区分 | 外来(個人単位) | 外来 + 入院(世帯単位) |
---|---|---|
現役並み所得者 | 44,400円 | 80,100円 +( 医療費 - 267,000円 )× 1% |
一般 | 12,000円 | 44,400円 |
低所得者Ⅱ(※) | 8,000円 | 24,600円 |
低所得者Ⅰ(※) | 8,000円 | 15,000円 |
※低所得者Ⅱ…市町村民税非課税世帯に属する人、低所得者Ⅰ…市町村民税非課税世帯の一定基準所得に満たない人(年金収入80万円以下など)
現役並み所得者にあたる人がこの制度を年に4回以上利用した場合、70歳未満の人と同様に4回目以降の限度額は一定となります。
健康保険から傷病手当金が支払われる
企業や団体に勤務している人の健康保険には「傷病手当金」という給付制度があります。これは被保険者が病気やケガで仕事を連続4日以上休み、事業主から給料の支払いを受けられない場合に、休業4日目から支給されるものです。手当金の支給は1年6カ月を限度とし、事業主から給料の支払いを受けられる場合にはその額を控除した金額が支給されます。
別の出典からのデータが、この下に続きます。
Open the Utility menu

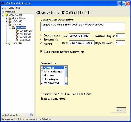[x=11, y=8]
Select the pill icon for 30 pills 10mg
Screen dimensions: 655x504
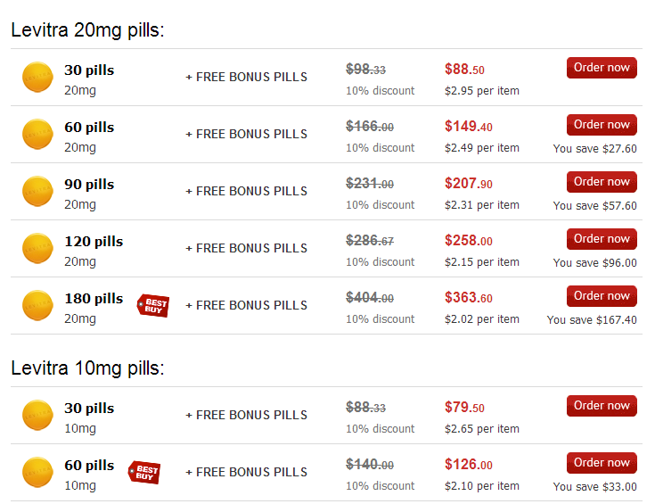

例えば、8月初めに傷病手当金の支給が始まる場合、手当金額の計算には「支給開始前月から直近12カ月間の標準報酬月額(各月)の平均」を使用します。平均した額を30日で割り、その額の3分の2に相当する額が、1日あたりの傷病手当金です。平均標準報酬月額を26万円として、実際に計算してみましょう。
平均標準報酬月額260,000円 ÷ 30日 × 2/3 = 5,780円(1日あたりの支給額)
30日で割った際、1の位は四捨五入します。また、計算式に小数点がある場合は小数点第1位も四捨五入します。
医療保険が必要な理由
入院期間が長期になることもある
たとえ高額療養費制度や傷病手当金制度が整っていても、収入が減ったり医療費(毎月の自己負担限度額)の出費がかさんだりという事態は避けられません。入院期間が長くなればなるほど貯蓄の切り崩しが増え、治療に専念できなくなってしまうケースも十分に考えられます。
入院したときの精神的な負担が軽減できる
もし入院することになっても、医療保険に加入していれば費用の補助を受けられるため、不安も軽くなるのではないでしょうか。ケガや病気の程度によって入院の長期化が予想される状態であればなおさら、精神的な負担の軽減は大切であるといえるでしょう。
医療保険が特に必要となる人とは
貯蓄が十分にない人
入院期間の長さにかかわらず、入院には費用がかかります。毎月かかる生活維持費に医療費が加わるため、貯蓄に回せるお金が減ったり、貯蓄を切り崩したりしなければならないケースも考えられます。十分な貯蓄がない人や貯蓄の切り崩しをしたくない人は、医療保険を準備しておいた方が心強いのではないでしょうか。
自営業の人
自営業者などが加入している国民健康保険には「傷病手当金」がありません。そのため、一度入院すると収入がない状態になることも考えられます。一時的な休業や業務の代行依頼が可能であっても、事業運営費などの経費が発生するケースもあるかもしれません。治療に専念するためにも、仕事の心配や経済的な不安は解消しておきたいものです。
主婦
収入のない主婦が入院した場合、子供の年齢が低いほど必要経費は増える可能性があります。ベビーシッターや家事代行サービスを利用したり、入院に伴って子供を幼稚園に預けることにしたりする場合も考えられます。扶養に入っている人には「傷病手当金」制度がないため、医療費などの備えはより重要であるといえます。
まとめ
医療保険の必要性は、その人が置かれている環境や健康保険の種類、充分な貯蓄の有無、貯蓄に対する考えなど、さまざまな要素によって異なるものです。もし入院したら自分の生活にどのような変化が起こるのか、どんなお金がいくら必要なのかということを把握し、万が一の場合に備えておきましょう。